KANG MAS DYAN'S BLOG: PENDUDUK, MASYARAKAT DAN KEBUDAYAAN

Blogroll

PENDUDUK, MASYARAKAT DAN KEBUDAYAAN


TENTANG PERSEBARAN PENDUDUK


Kecenderungan  manusia untuk memilih daerah yang subur untuk tempat tinggalnya, terjadi sejak pola hidup masih sangat sederhana. Itulah maka sejak masa purba daerah sangat subur selalu menjadi perebutan manusia, sehingga tidak salah lagi bahwa daerah yang subur ini kemungkinan besar terjadi kepadatan penduduk. Sudah barang tentu hal semacam ini terjadi didaerah/Negara yang pola hidup penduduknya masih bertani.

• [Soal Latihan A]
Jawablah pertanyaan berikut berdasarkan teks tentang persebaran penduduk.
(i) Sejak kapan manusia cenderung memilih daerah yang subur untuk tempat tinggalnya?
(ii) Apa yang kemungkinan besar terjadi di daerah yang subur?
(iii) Di daerah atau negara seperti apa hal semacam ini terjadi?
• [Soal Latihan B]
Tentukan apakah setiap pernyataan berikut sesuai dengan teks tentang persebaran penduduk. Jawab ya atau tidak, lalu kutip kata-kata teks yang menjadi dasarnya.
(i) Sejak masa purba, daerah yang sangat subur selalu diperebutkan manusia.
(ii) Kepadatan penduduk di daerah subur terutama terjadi di negara yang penduduknya hidup dari industri.
(iii) Manusia baru memilih daerah subur sebagai tempat tinggal setelah pola hidupnya menjadi maju.
• [Soal Latihan C] Teruskan teks tentang persebaran penduduk, mulai setelah kalimat terakhirnya.

• [Baris Data]
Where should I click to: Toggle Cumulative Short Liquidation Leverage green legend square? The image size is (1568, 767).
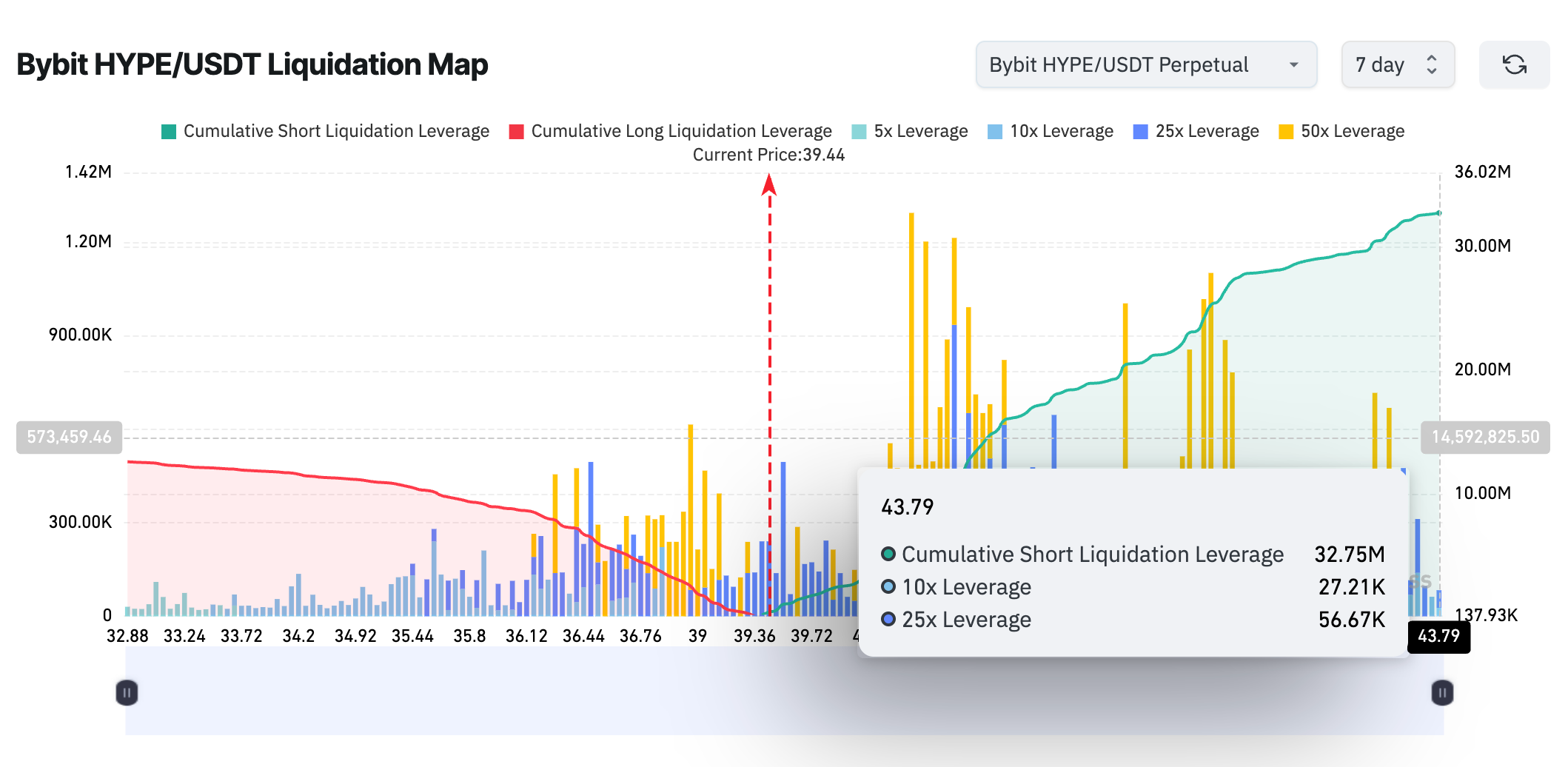click(x=169, y=132)
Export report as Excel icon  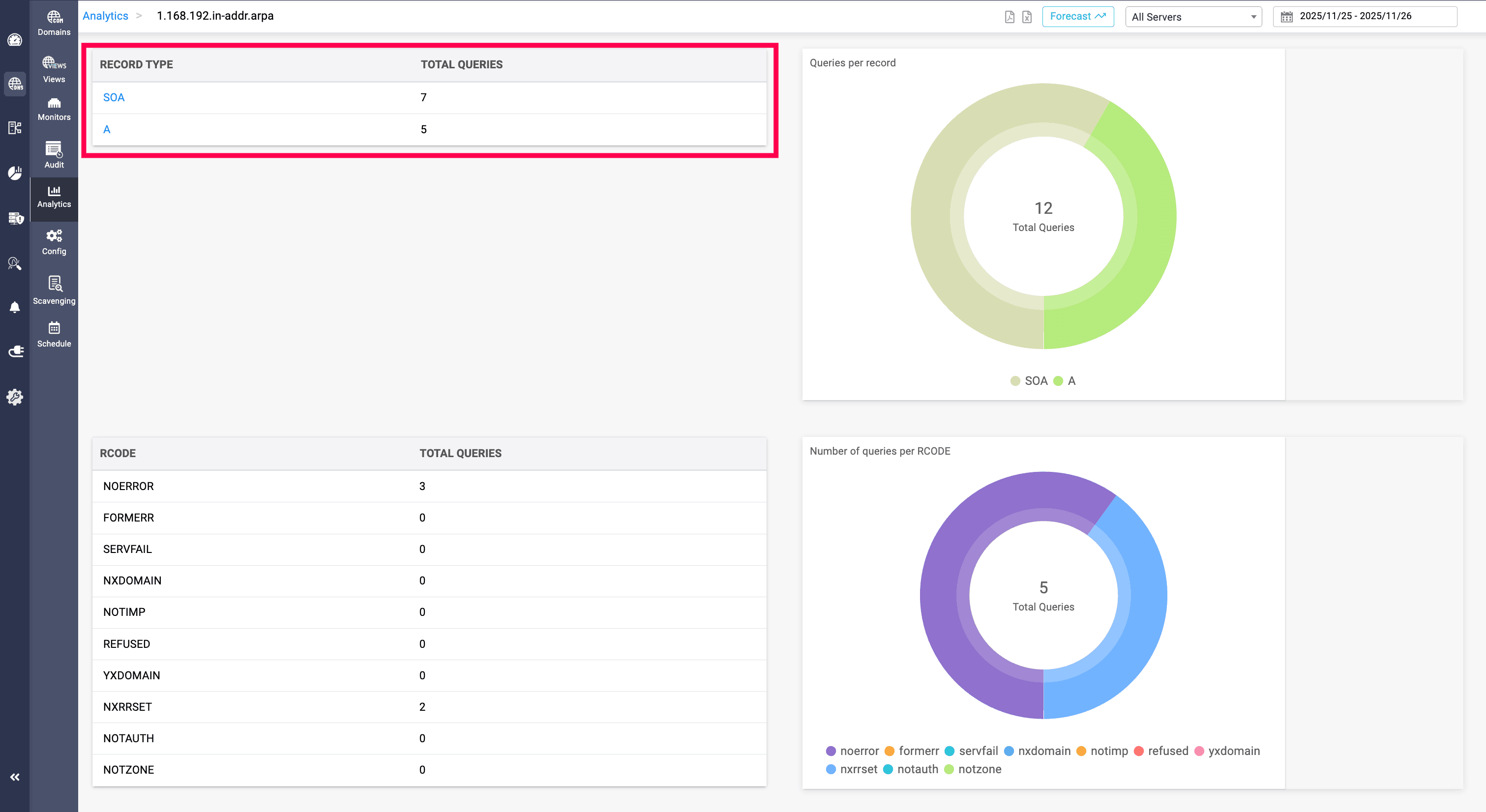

• [Jawaban A]
(i) Sejak pola hidup manusia masih sangat sederhana.
(ii) Kepadatan penduduk.
(iii) Di daerah atau negara yang pola hidup penduduknya masih bertani.

• [Jawaban B]
(i) Ya: "sejak masa purba daerah sangat subur selalu menjadi perebutan manusia"
(ii) Tidak: "terjadi didaerah/Negara yang pola hidup penduduknya masih bertani"
(iii) Tidak: "terjadi sejak pola hidup masih sangat sederhana"

• [Jawaban C]
Daerah semacam inilah yang kemudian berkembang menjadi daerah perkotaan, daerah tempat pemerintahan, daerah perdagangan dan sebagainya.. prinsip tempat tinggal mendekati tempat bekerja yang secara langsung atau tidak, menimbulkan ketidakseimbangan penduduk ditiap-tiap daerah. Sehingga terjadi daerah yang berpenduduk padat. Dari prinsip itulah  kemudian terjadi perpindahan penduduk dari satu daerah ke daerah lain.

 STUDI KASUS :

     

Sudah menjadi hal yang tidak asing lagi di negeri ini, yang pembangunannya terutama dalam sektor ekonomi belum merata, jika persebaran penduduk mengikuti persebaran ekonomi. Hal ini dalam lingkup nasional bisa dilihat pada Ibu Kota Jakarta yang menjadi pusat ekonomi, hiburan sekaligus pemerintahan yang menjadi daerah terpadat penduduknya dibanding provinsi lainnya. Lalu, apakah hal ini berlaku juga di tingkat Kabupaten seperti Karawang?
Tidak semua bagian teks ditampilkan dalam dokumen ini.